The more accessible of the two is Party Girl, a New York romp from filmmaker Daisy von Scherler Mayer about a bratty hedonist named Mary (Parker Posey, best known as the leader of the hazing-crazy senior girls in Dazed and Confused). Her objective in life is simple: work just enough to be able to party.
Mary is so mind-bendingly self-involved that she seems to exist in a separate, closed-off dimension. Only her cheerful charisma prevents us from writing her off as a whining, selfish troublemaker and a borderline sociopath. (When Mary throws an illegal rent party that's raided by the cops for selling liquor without a license, she tries to convince the arresting officer, who's Asian, that the shindig is actually a fundraiser for impoverished children in Chinatown.)
As a sketch of Manhattan's downtown club life, the film ranges from amusing to hilarious. A half-dozen supporting oddballs drift in and out of the narrative, including Mary's DJ pal Leo (Guillermo Diaz), who thinks providing booty-grooving turntable riffs is the height of cultural genius; Derrick (Anthony DeSando), Mary's nerdishly hip gay pal; Rene (Donna Mitchell), a club owner who's still nursing wounds caused by her ill-fated romance with a house music impresario; and a struggling Lebanese falafel vendor named Mustafa (Omar Townsend), who has the young Brando's jaw-dropping good looks. Mary is smitten with Mustafa, of course, and visits his stand so often that her usual order becomes a kind of mantra: "I'd like a falafel with hot sauce, a seltzer and a side order of babakanoush."
Poised somewhere between selfishness and sweetness, Parker Posey plays Mary as a well-bred semidelinquent. She understands what makes Mary's myopia funny: Mary believes, in her heart, that whatever she wants is what everyone else wants, too. The discrepancy between Mary's social-climbing aspirations and her vaguely sorority-girlish idea of a good time is hilarious. She wants to be taken as sophisticated, but she's amazingly base in her desires: to date handsome guys, wear great clothes and dance herself dizzy. Posey's performance suggests what Mary Tyler Moore's Laura Petrie, the frazzled heroine of The Dick Van Dyke Show, might have become if she'd moved to New York and become an alcoholic Andy Warhol groupie.
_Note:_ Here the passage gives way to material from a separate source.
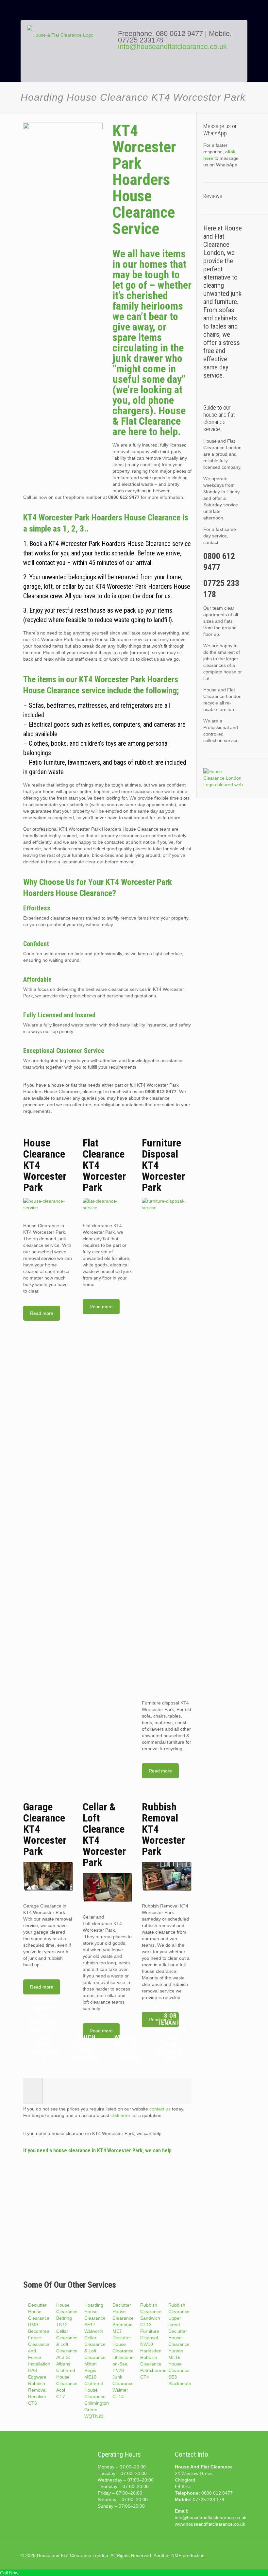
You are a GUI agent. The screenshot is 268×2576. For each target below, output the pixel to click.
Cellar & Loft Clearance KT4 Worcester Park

The film has the structure of a morality tale but none of the boring self-righteousness. At the start of the picture, Mary's librarian godmother bails her out of jail and offers her the chance to work off her debt at the public library. Judy insists Mary learn the Dewey decimal system, show up to work on time and enter Alcoholics Anonymous.
Mary keeps relapsing into her old, reckless, freewheeling behavior, but she isn't forced by the screenplay to learn improbably hard lessons from it. She just chalks up her more embarrassing debacles to bad judgment and moves on. She's a somewhat healthier person at the end of the movie, but the script doesn't make a big deal about it; it doesn't make her atone for any sins, either real or perceived. Mary never abandons her droll sense of humor, and she never quits partying. She just finds ways to incorporate the two into her newer, less glamorous life.
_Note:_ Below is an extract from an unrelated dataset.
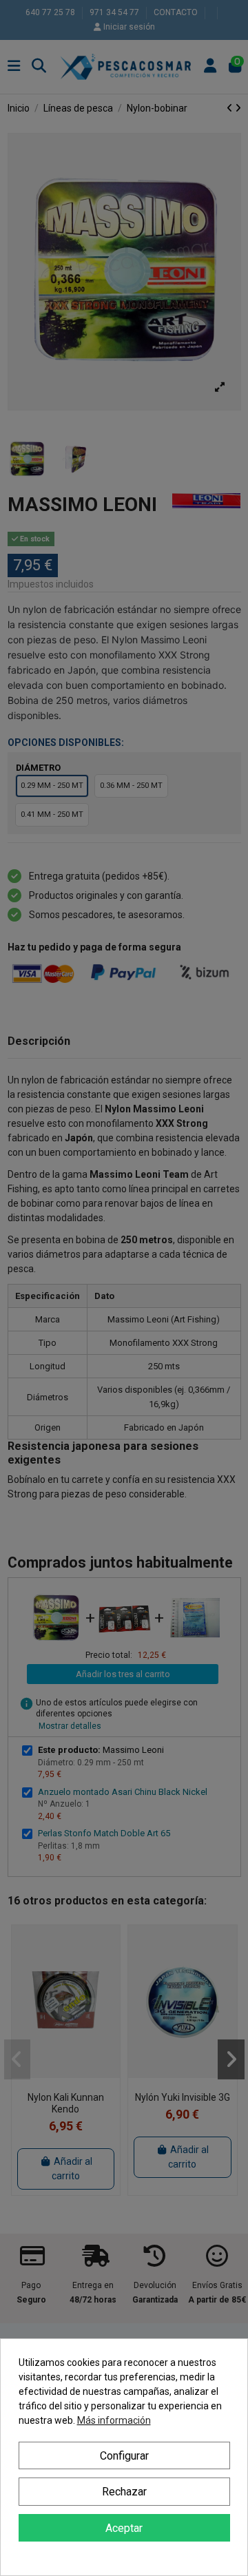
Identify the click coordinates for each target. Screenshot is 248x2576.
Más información (114, 2420)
For instance, when Mary decides to seek help for her drinking problem, the movie doesn't force us to endure the too-familiar movie ritual of AA meetings. The film's glancing treatment of the process is represented by a shot of Mary poking her head through the door on her first day, waving hello to the AA members within, and coughing melodramatically at the smoke from their cigarettes. The filmmakers assume we can figure out the rest of this process on our own, and they're right.